Marina Silva tem a sua história política construída na vivência como seringueira e liderança sindical rural na defesa dos direitos dos povos tradicionais e da floresta amazônica. Grande amiga de Chico Mendes, assassinado em 1988, lutou com ele pela criação e consolidação da pauta socioambiental também nacionalmente. Tem conhecimento de causa, de luta e de direitos. Como poucos políticos que alcançam tamanha projeção nacional – foi vereadora, deputada estadual, senadora pelo Acre por duas vezes, ministra do Meio Ambiente no Governo Lula e candidata à Presidência da República por três vezes – nunca se afastou do socioambientalismo como movimento e direito.
Neste momento crucial da história democrática do país, Marina Silva e seu grupo político decidiram pautar uma agenda climático-ambiental avançada e com propostas claras baseada em um tripé: criação de uma Autoridade Nacional de Segurança Climática, a demarcação de terras indígenas e a criação de unidades de conservação. Mostra, portanto, que tem uma visão institucional e operacional sobre a pauta da mudança climática transversal a várias políticas e ministérios. Além disso, dá visibilidade a outras duas pautas incomodamente marginais neste pleito eleitoral até então, mas diretamente relacionadas com a regulação do clima: a retomada da demarcação de terras indígenas e a ampliação das unidades de conservação. Não à toa, Lula afirmou que as propostas de Marina eram “ousadas”.
No mesmo dia, Lula foi entrevistado pela CNN e fez jus à aliança. Perguntado pelo jornalista William Waack sobre a “reconciliação” com Marina e a existência de “contrapartidas”, Lula falou sobre direitos de povos e comunidades tradicionais. Respondeu com firmeza sobre a sua “opção” de efetivar o direito à demarcação de terras para indígenas e quilombolas, lembrando o seu passado de compromisso com a criação de reservas ambientais e direitos territoriais para povos tradicionais. Assim, se apresenta, hoje, como a candidatura à Presidência da República que tem maior envergadura programática para enfrentar e impulsionar o que foi nomeado por Marina como um “imperativo ético para dar conta do grave problema da mudança climática”.
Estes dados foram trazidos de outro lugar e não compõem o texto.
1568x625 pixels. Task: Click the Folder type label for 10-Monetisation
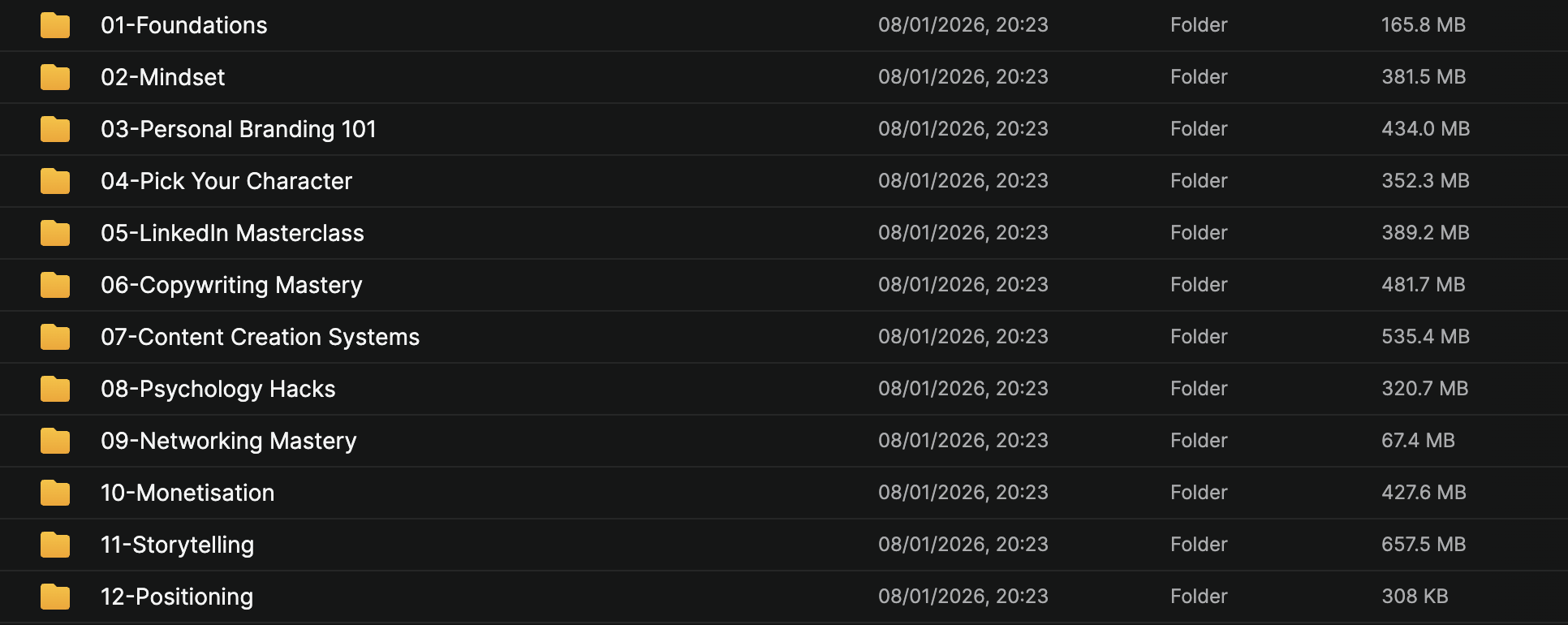1199,493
A aproximação tem contornos políticos para além do espectro partidário na medida em que a federação PSOL-Rede já compõe a coligação “Brasil pela Esperança”. As análises no campo da esquerda sobre o anúncio público do apoio de Marina ao ex-presidente Lula convergem: é um jogo de ganha-ganha. Marina Silva traz para perto de Lula a marca da sua trajetória como mulher nortista, evangélica e uma das mais importantes lideranças socioambientais que este país já teve. Por outro lado, Marina ganha ainda mais visibilidade para o pleito à deputada federal em São Paulo, onde não está sua base eleitoral mais fiel. De quebra, como um efeito inesperado, mas bem-vindo para a campanha petista, isola ainda mais Ciro Gomes, que se vê cada vez mais pressionado pela possibilidade de abandono por parte de eleitores desejos de ver a fatura eleitoral liquidada já no primeiro turno.
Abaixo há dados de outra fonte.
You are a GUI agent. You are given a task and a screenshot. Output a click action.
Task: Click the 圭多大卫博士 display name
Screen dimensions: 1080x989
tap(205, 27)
No entanto, nem tudo são flores e convém moderar as expectativas. Em que pese o inegável fato de que a aliança com Marina dê a robustez que faltava ao compromisso ambiental do programa de governo do candidato Lula, é preciso saber se, na eventualidade de sua vitória, a política ambiental se subordinará, mais uma vez, aos imperativos da realpolitik, assim como aconteceu durante os governos petistas. Lembremos que também fazem parte do legado desses governos o gosto amargo da construção da Usina Hidrelétrica de Belo Monte, que permanece intragável para as populações tradicionais afetadas, e a aprovação do Novo Código Florestal, para citarmos apenas dois fatos mais proeminentes.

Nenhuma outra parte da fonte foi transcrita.